B. Economic Agencies
1. BSP, Article XII, Sections 20, 21

Sec. 20. The Congress shall establish an independent central monetary authority, the members of whose governing board
must be natural-born Filipino citizens, of known probity, integrity, and patriotism, the majority of whom shall come from
the private sector. They shall also be subject to such other qualifications and disabilities as may be prescribed by law. The
authority shall provide policy direction in the areas of money, banking, and credit. It shall have supervision over the
operations of banks and exercise such regulatory powers as may be provided by law over the operations of finance
companies and other institutions performing similar functions.

Sec. 21. Foreign loans may only be incurred in accordance with law and the regulation of the monetary authority.
Information on foreign loans obtained or guaranteed by the Government shall be made available to the public.

2. NEDA, Article XII, Sections 9, 10


Sec. 9. The Congress may establish an independent economic and planning agency headed by the President, which shall,
after consultations with the appropriate public agencies, various private sectors, and local government units, recommend
to Congress, and implement continuing integrated and coordinated programs and policies for national development.
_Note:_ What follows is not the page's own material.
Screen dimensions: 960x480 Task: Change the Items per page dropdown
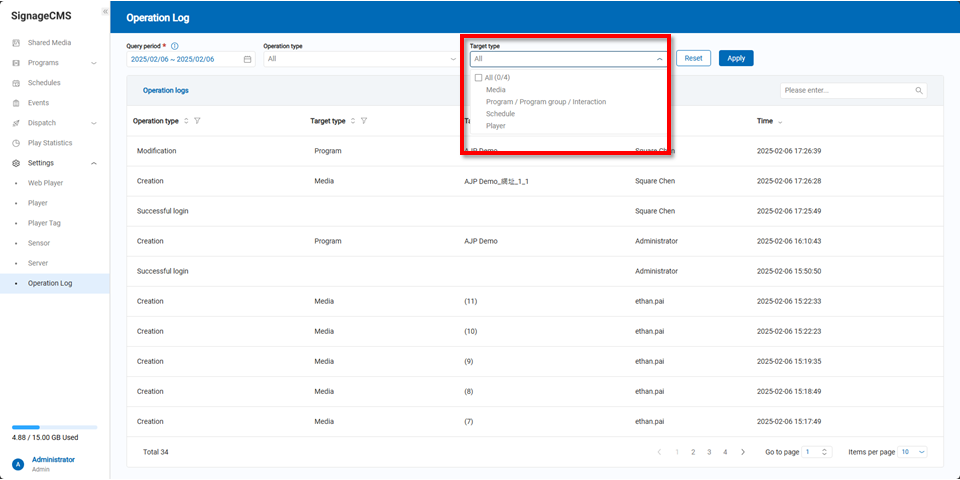(912, 452)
Until the Congress provides otherwise, the National Economic and Development Authority shall function as the
independent planning agency of the government.
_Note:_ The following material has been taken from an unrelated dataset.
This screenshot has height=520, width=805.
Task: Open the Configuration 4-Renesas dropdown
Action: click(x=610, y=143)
Sec. 10. The Congress shall, upon recommendation of the economic and planning agency, when the national interest
dictates, reserve to citizens of the Philippines or to corporations or associations at least sixty per centum of whose capital is
owned by such citizens, or such higher percentage as Congress may prescribe, certain areas of investments. The Congress
shall enact measures that will encourage the formation and operation of enterprises whose capital is wholly owned by
Filipinos.

C. National Commissions
1. Commission on Human Rights (CHR), Article XIII, Sections 17-19

There is hereby created an independent office called the Commission on Human Rights.

The Commission shall be composed of a Chairman and four Members who must be natural-born citizens of the Philippines
and a majority of whom shall be members of the Bar. The term of office and other qualifications and disabilities of the
Members of the Commission shall be provided by law.

Sec. 18. The Commission on Human Rights shall have the following powers and functions:
(1) Investigate, on its own or on complaint by any party, all forms of human rights violations involving civil and political
rights;
(2) Adopt its operational guidelines and rules of procedure, and cite for contempt for violations thereof in accordance with
the Rules of Court;
(3) Provide appropriate legal measures for the protection of human rights of all persons within the Philippines, as well as
Filipinos residing abroad, and provide for preventive measures and legal aid services to the underprivileged whose human
rights have been violated or need protection;
(4) Exercise visitorial powers over jails, prisons, or detention facilities;
(5) Establish a continuing program of research, education, and information to enhance respect for the primacy of human
rights;
(6) Recommend to the Congress effective measures to promote human rights and to provide for compensation to victims
of violations of human rights, or their families;
(7) Monitor the Philippine Government’s compliance with international treaty obligations on human rights;
(8) Grant immunity from prosecution to any person whose testimony or whose possession of documents or other evidence
is necessary or convenient to determine the truth in any investigation conducted by it or under its authority;
(9) Request the assistance of any department, bureau, office, or agency in the performance of its functions;
(10) Appoint its officers and employees in accordance with law; and
(11) Perform such other duties and functions as may be provided by law.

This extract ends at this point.